• [What you should do] From the entries below, extract every line that includes the word "will".

• [Working data]
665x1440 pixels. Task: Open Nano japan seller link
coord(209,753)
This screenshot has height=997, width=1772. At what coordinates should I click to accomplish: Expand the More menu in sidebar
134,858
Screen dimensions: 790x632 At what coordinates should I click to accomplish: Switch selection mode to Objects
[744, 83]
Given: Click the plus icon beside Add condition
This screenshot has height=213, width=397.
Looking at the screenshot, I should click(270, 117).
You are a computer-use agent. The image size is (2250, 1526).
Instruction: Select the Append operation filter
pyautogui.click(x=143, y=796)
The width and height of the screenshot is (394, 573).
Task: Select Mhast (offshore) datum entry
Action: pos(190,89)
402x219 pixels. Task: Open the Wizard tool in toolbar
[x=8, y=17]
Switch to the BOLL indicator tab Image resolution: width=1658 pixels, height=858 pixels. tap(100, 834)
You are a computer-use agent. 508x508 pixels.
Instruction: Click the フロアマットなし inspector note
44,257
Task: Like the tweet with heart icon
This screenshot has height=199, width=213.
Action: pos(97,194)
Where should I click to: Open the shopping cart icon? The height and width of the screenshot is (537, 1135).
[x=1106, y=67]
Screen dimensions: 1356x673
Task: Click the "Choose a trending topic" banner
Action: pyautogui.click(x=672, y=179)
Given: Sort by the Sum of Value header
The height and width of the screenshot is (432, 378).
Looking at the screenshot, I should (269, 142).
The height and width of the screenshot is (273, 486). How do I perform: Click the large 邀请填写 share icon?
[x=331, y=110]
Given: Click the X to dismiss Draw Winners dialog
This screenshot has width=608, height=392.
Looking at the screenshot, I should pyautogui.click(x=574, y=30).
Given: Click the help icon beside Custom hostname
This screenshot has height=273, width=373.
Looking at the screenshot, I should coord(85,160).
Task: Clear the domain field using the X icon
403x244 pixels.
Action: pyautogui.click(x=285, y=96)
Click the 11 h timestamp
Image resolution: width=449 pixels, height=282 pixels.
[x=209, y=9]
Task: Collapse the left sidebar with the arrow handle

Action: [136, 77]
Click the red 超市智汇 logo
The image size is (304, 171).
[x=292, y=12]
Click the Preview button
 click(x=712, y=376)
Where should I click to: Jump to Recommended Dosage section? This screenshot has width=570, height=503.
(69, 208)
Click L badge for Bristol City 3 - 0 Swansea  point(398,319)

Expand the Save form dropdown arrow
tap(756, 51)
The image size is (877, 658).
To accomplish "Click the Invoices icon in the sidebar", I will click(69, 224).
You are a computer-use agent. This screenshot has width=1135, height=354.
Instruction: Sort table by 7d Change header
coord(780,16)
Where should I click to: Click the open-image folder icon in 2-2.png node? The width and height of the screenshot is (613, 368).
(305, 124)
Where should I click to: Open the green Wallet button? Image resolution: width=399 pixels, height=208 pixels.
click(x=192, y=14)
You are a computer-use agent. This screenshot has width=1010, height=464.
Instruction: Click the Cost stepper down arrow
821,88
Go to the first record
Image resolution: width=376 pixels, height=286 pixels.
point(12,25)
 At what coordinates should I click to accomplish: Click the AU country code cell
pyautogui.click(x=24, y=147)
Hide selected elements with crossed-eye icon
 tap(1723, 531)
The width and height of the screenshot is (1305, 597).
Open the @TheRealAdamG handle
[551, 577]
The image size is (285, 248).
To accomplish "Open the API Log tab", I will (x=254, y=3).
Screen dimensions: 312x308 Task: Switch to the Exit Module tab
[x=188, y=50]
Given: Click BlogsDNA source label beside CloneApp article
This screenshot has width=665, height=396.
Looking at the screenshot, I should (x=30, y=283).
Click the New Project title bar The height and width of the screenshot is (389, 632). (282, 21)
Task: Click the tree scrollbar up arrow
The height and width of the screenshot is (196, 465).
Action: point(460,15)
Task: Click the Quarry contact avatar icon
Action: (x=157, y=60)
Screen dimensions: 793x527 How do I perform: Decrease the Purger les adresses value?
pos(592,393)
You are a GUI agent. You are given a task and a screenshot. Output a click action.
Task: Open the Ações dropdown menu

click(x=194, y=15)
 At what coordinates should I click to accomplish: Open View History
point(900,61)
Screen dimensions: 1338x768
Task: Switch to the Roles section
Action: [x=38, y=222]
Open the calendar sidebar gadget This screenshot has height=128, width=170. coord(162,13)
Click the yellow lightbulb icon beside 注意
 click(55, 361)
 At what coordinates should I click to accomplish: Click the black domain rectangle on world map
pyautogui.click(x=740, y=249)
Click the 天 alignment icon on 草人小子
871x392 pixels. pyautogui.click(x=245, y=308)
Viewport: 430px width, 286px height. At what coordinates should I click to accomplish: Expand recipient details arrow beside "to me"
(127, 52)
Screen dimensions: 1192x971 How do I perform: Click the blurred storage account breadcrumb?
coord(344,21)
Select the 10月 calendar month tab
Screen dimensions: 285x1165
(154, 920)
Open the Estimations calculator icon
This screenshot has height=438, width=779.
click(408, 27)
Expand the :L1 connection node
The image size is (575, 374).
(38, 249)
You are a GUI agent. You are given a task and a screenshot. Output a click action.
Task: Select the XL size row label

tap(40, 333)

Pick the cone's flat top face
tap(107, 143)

• [Answer]
To accomplish "Click the Invoices icon in the sidebar", I will click(69, 224).
To accomplish "Open the API Log tab", I will (x=254, y=3).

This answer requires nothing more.